- To do
The full listing below should be printed word for word.
┄┄┄┄┄┄┄┄┄┄┄┄┄┄┄┄┄┄┄┄
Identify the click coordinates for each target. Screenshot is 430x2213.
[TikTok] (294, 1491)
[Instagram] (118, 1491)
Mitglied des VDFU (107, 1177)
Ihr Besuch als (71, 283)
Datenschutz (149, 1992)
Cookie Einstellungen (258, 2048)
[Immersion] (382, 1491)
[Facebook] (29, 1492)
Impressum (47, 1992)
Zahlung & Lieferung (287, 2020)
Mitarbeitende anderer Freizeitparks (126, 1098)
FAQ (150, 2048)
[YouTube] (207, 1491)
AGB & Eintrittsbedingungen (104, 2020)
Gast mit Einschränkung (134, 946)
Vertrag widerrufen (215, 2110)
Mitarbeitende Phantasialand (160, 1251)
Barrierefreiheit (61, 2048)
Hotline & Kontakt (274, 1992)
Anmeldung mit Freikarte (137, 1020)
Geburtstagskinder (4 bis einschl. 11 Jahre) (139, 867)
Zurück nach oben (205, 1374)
┄┄┄┄┄┄┄┄┄┄┄┄┄┄┄┄┄┄┄┄
- Result of the task
Identify the click coordinates for each target. Screenshot is 430x2213.
[TikTok] (294, 1491)
[Instagram] (118, 1491)
Mitglied des VDFU (107, 1177)
Ihr Besuch als (71, 283)
Datenschutz (149, 1992)
Cookie Einstellungen (258, 2048)
[Immersion] (382, 1491)
[Facebook] (29, 1492)
Impressum (47, 1992)
Zahlung & Lieferung (287, 2020)
Mitarbeitende anderer Freizeitparks (126, 1098)
FAQ (150, 2048)
[YouTube] (207, 1491)
AGB & Eintrittsbedingungen (104, 2020)
Gast mit Einschränkung (134, 946)
Vertrag widerrufen (215, 2110)
Mitarbeitende Phantasialand (160, 1251)
Barrierefreiheit (61, 2048)
Hotline & Kontakt (274, 1992)
Anmeldung mit Freikarte (137, 1020)
Geburtstagskinder (4 bis einschl. 11 Jahre) (139, 867)
Zurück nach oben (205, 1374)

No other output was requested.